Advanced Analytics: Harnessing AI and Cutting-Edge Technologies to Accelerate Cell Therapy Development

CHAIR: Marinna Madrid, PhD, Cellino, United States

SPEAKER:

  • Dalip Sethi, PhD, MBA, MS, Terumo Blood and Cell Technologies, United States

This session brings together pioneers in advanced analytics to address the most pressing challenges in cell and gene therapy development. Attendees will gain insights into state-of-the-art imaging techniques, AI-driven data analysis, and genomic profiling methods that are reshaping the CGT landscape. The session will showcase how these technologies can be leveraged to enhance product characterization, streamline manufacturing processes, and develop more robust potency assays. 

SESSION OBJECTIVES:

  1. Explore cutting-edge analytical technologies to enhance characterization and quality control of cell and gene therapies, addressing critical bottlenecks in product development and manufacturing.
  2. Discuss how AI and machine learning can revolutionize analytics, leading to faster and more cost-effective product development.
  3. Provide practical insights on implementing novel assays to improve product consistency, efficacy assessment, and regulatory compliance across all phases of CGT development.

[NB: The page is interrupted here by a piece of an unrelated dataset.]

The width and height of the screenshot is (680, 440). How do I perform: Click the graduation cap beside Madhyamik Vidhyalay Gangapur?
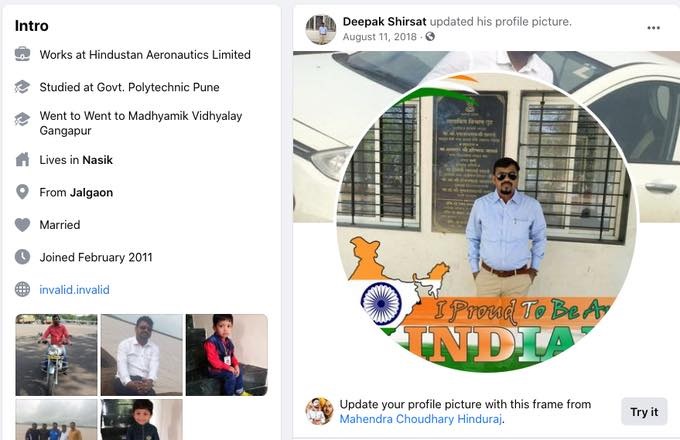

New Approach Methodologies (NAMs) and Non-Animal Models: How does CGT move forward along with FDA Modernization Act 2.0 and 3.0?

CHAIR: Shannon Eaker, PhD, Xcell Biosciences, United States

SPEAKERS:

  • Ludovico Buti, MSc, PhD, Charles River Laboratories, Netherlands
  • Ankur Singh, PhD, Georgia Institute of Technology, United States

Most researchers want to minimize the use of animals in scientific experiments. Whether from the vantage point of a research, medical or federal funding organization, the reasons to discover alternatives are numerous. Over the last two years, the US has reached a tipping-point where all are accountable to reduce animal use within life science research.  The focus of this session is on 3D culture models (Spheroids/Organoids/Organ-on-a-chip/Tumoroids) as Non-Animal Models or New Approach Methodologies (NAMs). This is a sustainability initiative to reduce the need for animals and vivarium’s in life science research (FDA Modernization Act 2.0 and 3.0).

SESSION OBJECTIVES: 

  1. Perspectives from Industry, Academia and Government on the current situation and strategies for using new approach methodologies and non-animal models.
  2. Provide real-world examples of the new approach methodologies and non-animal models.
  3. Highlight the inclusion and applications of AI and machine learning in new approach methodologies and non-animal models.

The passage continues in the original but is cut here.